Tim Gannon is an American businessman and polo player.

Early life
Tim Gannon graduated from Florida State University, with a degree in Art History.

Career
Gannon started his career at the Four Seasons Hotel, Steak & Ale and Al Copeland's Cajun Cafe in New Orleans. From 1984 to 1987, he served as Vice President and Director of Development of Al Copeland Enterprises. In 1988, he co-founded Outback Steakhouse. In 2006, he created OSI Restaurant Partners, which operates Outback Steakhouse, Carrabba's Italian Grill, Bonefish Grill, Roy's Restaurant and Fleming's Prime Steakhouse & Wine Bar. He sits on the Advisory Board of Thayer Ventures.

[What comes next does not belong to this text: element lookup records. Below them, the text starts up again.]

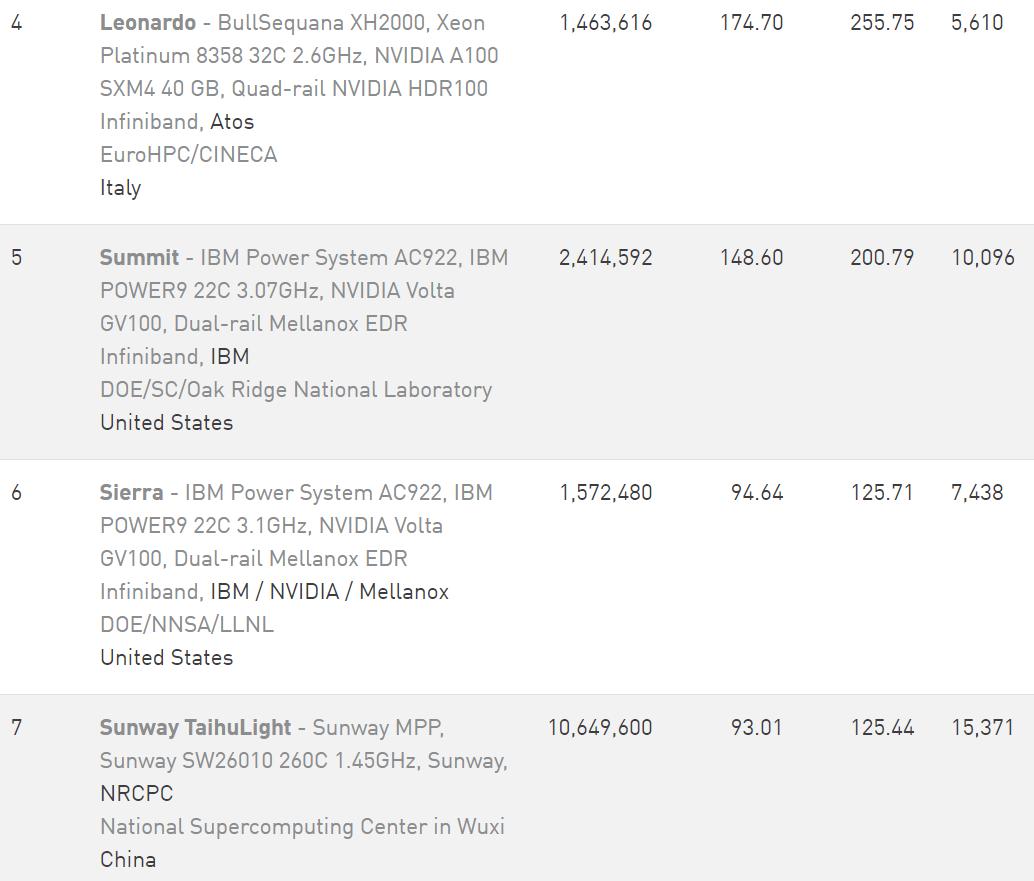Screen dimensions: 1034x881
Task: Click United States under the DOE/NNSA/LLNL entry
Action: (x=166, y=658)
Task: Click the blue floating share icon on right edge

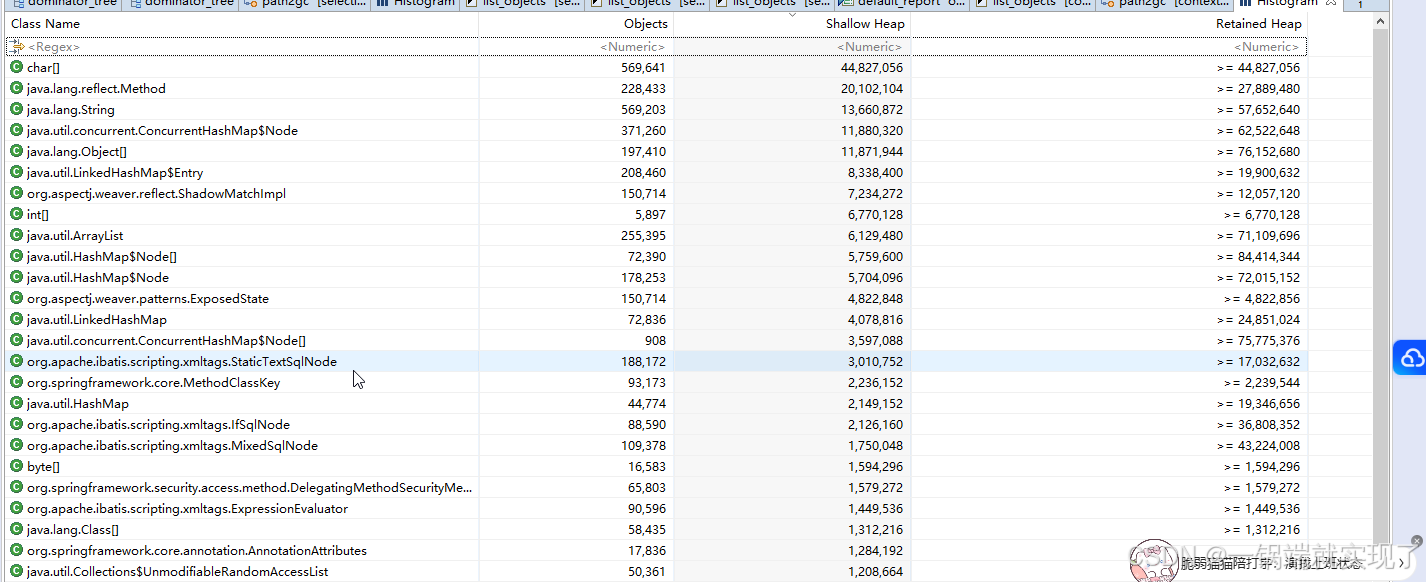Action: (1410, 357)
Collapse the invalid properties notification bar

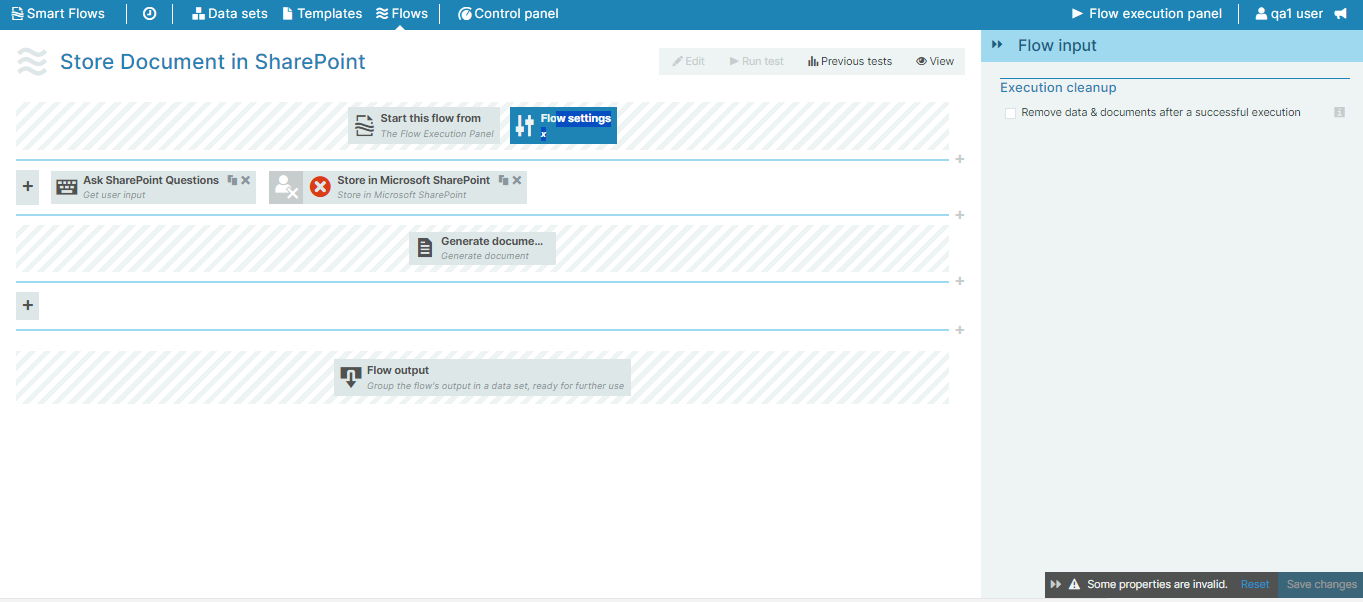[x=1055, y=584]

In 1994, Inc. named him Entrepreneur of the Year. He is the recipient of the Florida Restaurant Association's Lifetime Achievement Award and an honorary doctorate from Johnson & Wales University. He was inducted in the Tampa Bay Chamber of Commerce Business Hall of Fame.

Polo
Gannon sponsors the Outback Polo Team. He has won three U.S. Open Polo Championship, in 1995 (with Julio Arellano, Sebastian Merlos and Guillermo Gracida, Jr.), 1996 (with Valerio Aguilar, Mike Azzaro, Jeff Blake and Guillermo Gracida, Jr.) and 1999 (with Jeff Blake, Adolfo Cambiaso and Lolo Castagnola). In 2013, he was inducted into the Museum of Polo and Hall of Fame in Lake Worth, Florida.

His son, Chris Gannon, is also a polo player. In recent year, his son opened a chain of fast-casual dining restaurants across Florida that feature gluten-free and vegan options named Bolay. His Outback Polo Team, whose other players include Adolfo Cambiaso, Fabio Diniz, Santiago Chavanne, won the U.S. Open Polo Championship in 2001.

References

Living people
Florida State University alumni
American businesspeople
American polo players
Year of birth missing (living people)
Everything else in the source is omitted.